Dans cette optique, la RDC met en garde contre toute réduction des moyens alloués à ces mécanismes. "Le moment n'est pas […] de priver ces deux entités de ressources adéquates", a insisté le diplomate, évoquant le risque d'un embrasement régional.
Réaffirmant la ligne du président Félix-Antoine Tshisekedi Tshilombo, il a assuré que la RDC continuera "de bonne foi" à s'engager dans les processus diplomatiques, de Doha à Washington, en passant par les mécanismes de l'Union africaine et du Conseil de sécurité.
"Discours de haine"
Au-delà des questions sécuritaires, la délégation congolaise a vivement critiqué l'usage du concept de "discours de haine" dans les débats internationaux. Pour Kinshasa, cette notion est détournée de son sens pour occulter les causes profondes du conflit.
"Les discours de haine ne sont pas à la base de la situation […]. C'est eux qui sont justement à la base du discours de haine", a affirmé Zenon Mukongo Ngay, établissant un lien direct entre violences armées et tensions verbales.
Le diplomate congolais a également rejeté les justifications liées à la protection des populations rwandophones en RDC. "Ils parlent des Banyamulenge. Ce sont des Congolais, ce ne sont pas des Rwandais", a-t-il insisté. Dans la même ligne, il a dénoncé toute tentative d'ingérence sous couvert de protection communautaire.
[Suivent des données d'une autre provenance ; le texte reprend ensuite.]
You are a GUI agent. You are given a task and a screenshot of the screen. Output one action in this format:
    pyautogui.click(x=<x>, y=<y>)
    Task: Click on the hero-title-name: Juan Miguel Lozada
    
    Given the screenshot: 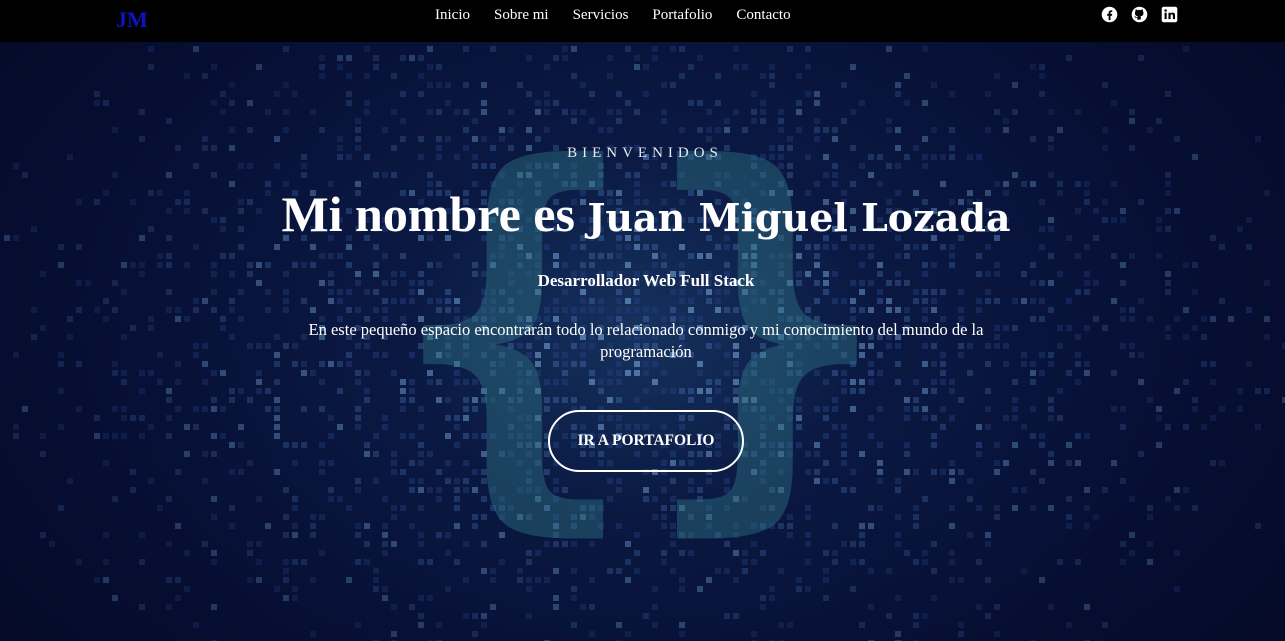 What is the action you would take?
    pyautogui.click(x=799, y=218)
    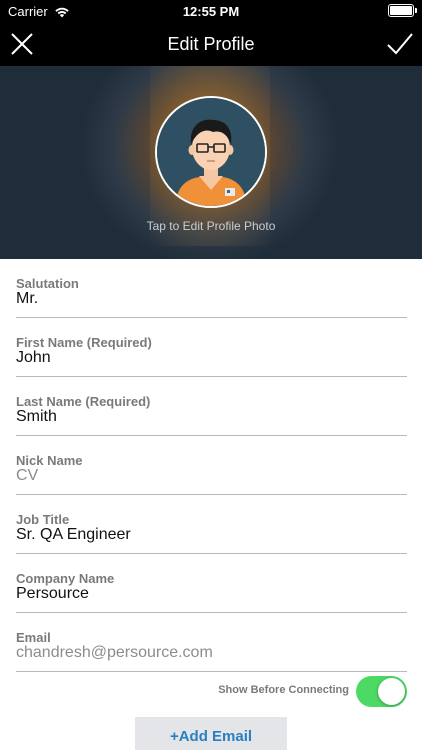 This screenshot has height=750, width=422. I want to click on navigation-bar: Edit Profile, so click(211, 44).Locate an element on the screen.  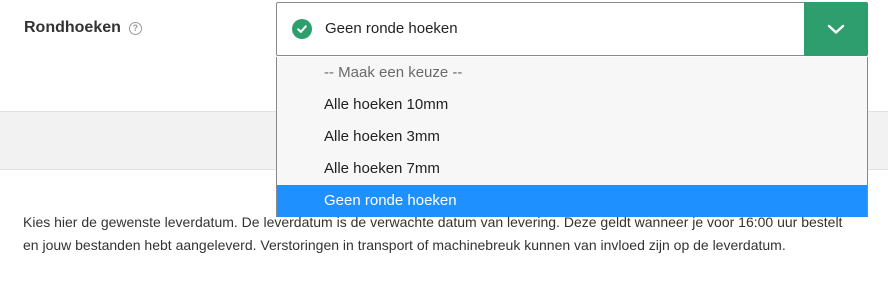
dropdown-option-placeholder: -- Maak een keuze -- is located at coordinates (572, 73).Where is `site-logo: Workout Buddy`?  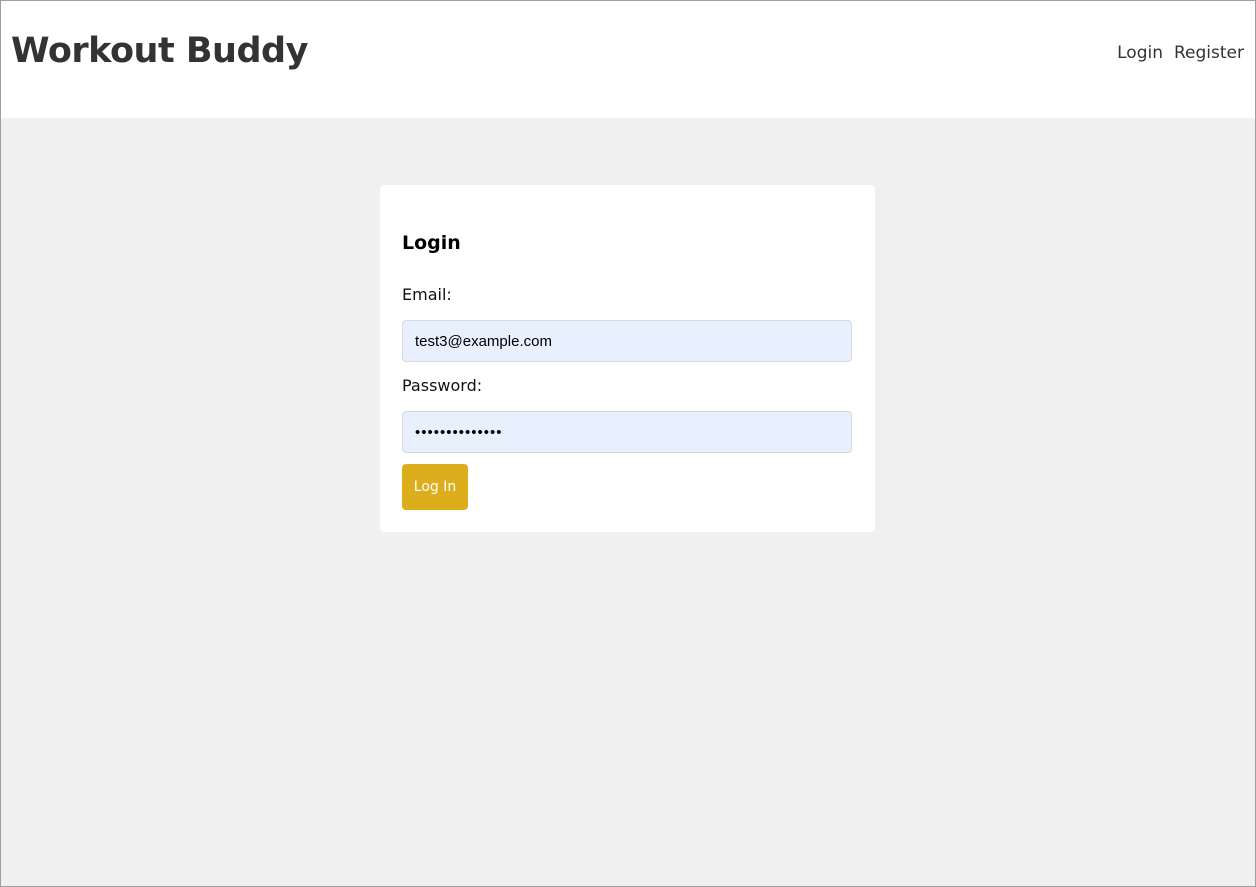 site-logo: Workout Buddy is located at coordinates (160, 51).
Dans une charge directe, il a aussi pointé l'exploitation des ressources naturelles comme l'un des véritables moteurs du conflit. "La vérité, elle est connue : c'est l'exploitation des ressources naturelles de la République démocratique du Congo", a-t-il martelé.
Paris réaffirme un principe "non négociable"
Dans ce débat tendu, la France a adopté une position de principe, axée sur le respect du droit international. Le représentant permanent adjoint, Jay Dharmadhikari, a rappelé que "le respect de la souveraineté et de l'intégrité territoriale de la République démocratique du Congo est non négociable".
Tout en reconnaissant les avancées diplomatiques, il a déploré leur faible impact sur le terrain. "Les populations continuent d'être victimes de groupes armés […], engendrant une situation humanitaire catastrophique", a-t-il alerté.
Il a également mis en lumière la situation des femmes, particulièrement exposées "aux violences sexuelles utilisées comme armes de guerre".
La France a appelé à la mise en œuvre stricte de la résolution 2773 du Conseil de sécurité de l'ONU, qui exige notamment la cessation des offensives du M23, le retrait des forces rwandaises et la neutralisation des FDLR.
Au terme de cette session, une convergence apparaît sur la nécessité d'une paix durable dans la région des Grands Lacs. Mais, les divergences persistent sur les responsabilités, les priorités et les moyens à mobiliser.